* Your objective *
Please quote exactly the opening lines of the data, from the first line to the one where "Все... (17, 1935)" appears.

--- --- ---

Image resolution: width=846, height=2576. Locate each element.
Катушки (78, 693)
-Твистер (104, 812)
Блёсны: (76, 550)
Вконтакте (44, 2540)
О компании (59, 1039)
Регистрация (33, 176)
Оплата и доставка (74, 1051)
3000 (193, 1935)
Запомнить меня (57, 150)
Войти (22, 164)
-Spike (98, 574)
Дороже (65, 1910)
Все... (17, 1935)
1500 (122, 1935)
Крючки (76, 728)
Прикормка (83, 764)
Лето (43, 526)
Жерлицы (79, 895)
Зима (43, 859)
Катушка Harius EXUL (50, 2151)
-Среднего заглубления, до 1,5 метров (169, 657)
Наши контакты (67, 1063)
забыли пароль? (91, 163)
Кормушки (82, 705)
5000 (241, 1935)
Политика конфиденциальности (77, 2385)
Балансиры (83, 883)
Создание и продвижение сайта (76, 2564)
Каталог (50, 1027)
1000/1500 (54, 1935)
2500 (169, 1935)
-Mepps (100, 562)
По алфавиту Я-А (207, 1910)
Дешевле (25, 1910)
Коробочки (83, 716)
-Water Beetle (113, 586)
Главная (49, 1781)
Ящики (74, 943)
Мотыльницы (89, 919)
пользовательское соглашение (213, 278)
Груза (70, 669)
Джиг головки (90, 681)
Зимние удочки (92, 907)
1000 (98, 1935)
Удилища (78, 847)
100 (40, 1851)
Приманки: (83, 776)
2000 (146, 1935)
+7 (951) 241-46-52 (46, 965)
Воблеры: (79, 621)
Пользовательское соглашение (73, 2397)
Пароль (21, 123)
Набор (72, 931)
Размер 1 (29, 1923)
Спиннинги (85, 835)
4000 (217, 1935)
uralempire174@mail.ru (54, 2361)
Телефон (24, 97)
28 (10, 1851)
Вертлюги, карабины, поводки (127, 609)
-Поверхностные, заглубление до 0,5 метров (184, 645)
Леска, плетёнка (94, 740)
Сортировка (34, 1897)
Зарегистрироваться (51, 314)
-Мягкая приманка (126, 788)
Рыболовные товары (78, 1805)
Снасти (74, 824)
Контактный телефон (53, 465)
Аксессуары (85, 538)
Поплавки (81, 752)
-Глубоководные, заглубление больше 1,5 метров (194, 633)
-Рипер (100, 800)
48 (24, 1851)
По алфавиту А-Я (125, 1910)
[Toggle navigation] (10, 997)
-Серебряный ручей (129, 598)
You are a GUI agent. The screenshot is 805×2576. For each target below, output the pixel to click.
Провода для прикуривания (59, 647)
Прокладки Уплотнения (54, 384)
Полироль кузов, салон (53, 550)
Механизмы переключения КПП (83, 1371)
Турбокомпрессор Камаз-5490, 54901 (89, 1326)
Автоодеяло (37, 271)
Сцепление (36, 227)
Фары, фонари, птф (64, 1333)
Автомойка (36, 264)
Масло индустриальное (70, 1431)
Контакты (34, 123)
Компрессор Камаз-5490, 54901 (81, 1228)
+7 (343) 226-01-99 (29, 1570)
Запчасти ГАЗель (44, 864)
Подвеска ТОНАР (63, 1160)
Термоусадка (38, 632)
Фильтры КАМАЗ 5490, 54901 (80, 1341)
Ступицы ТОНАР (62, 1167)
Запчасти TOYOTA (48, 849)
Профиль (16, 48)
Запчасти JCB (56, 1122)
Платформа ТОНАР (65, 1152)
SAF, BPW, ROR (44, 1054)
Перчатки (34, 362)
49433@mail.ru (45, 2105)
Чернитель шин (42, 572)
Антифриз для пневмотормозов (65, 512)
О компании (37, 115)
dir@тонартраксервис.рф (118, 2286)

--- --- ---

* Answer below *
Image resolution: width=846, height=2576. Locate each element.
Катушки (78, 693)
-Твистер (104, 812)
Блёсны: (76, 550)
Вконтакте (44, 2540)
О компании (59, 1039)
Регистрация (33, 176)
Оплата и доставка (74, 1051)
3000 (193, 1935)
Запомнить меня (57, 150)
Войти (22, 164)
-Spike (98, 574)
Дороже (65, 1910)
Все... (17, 1935)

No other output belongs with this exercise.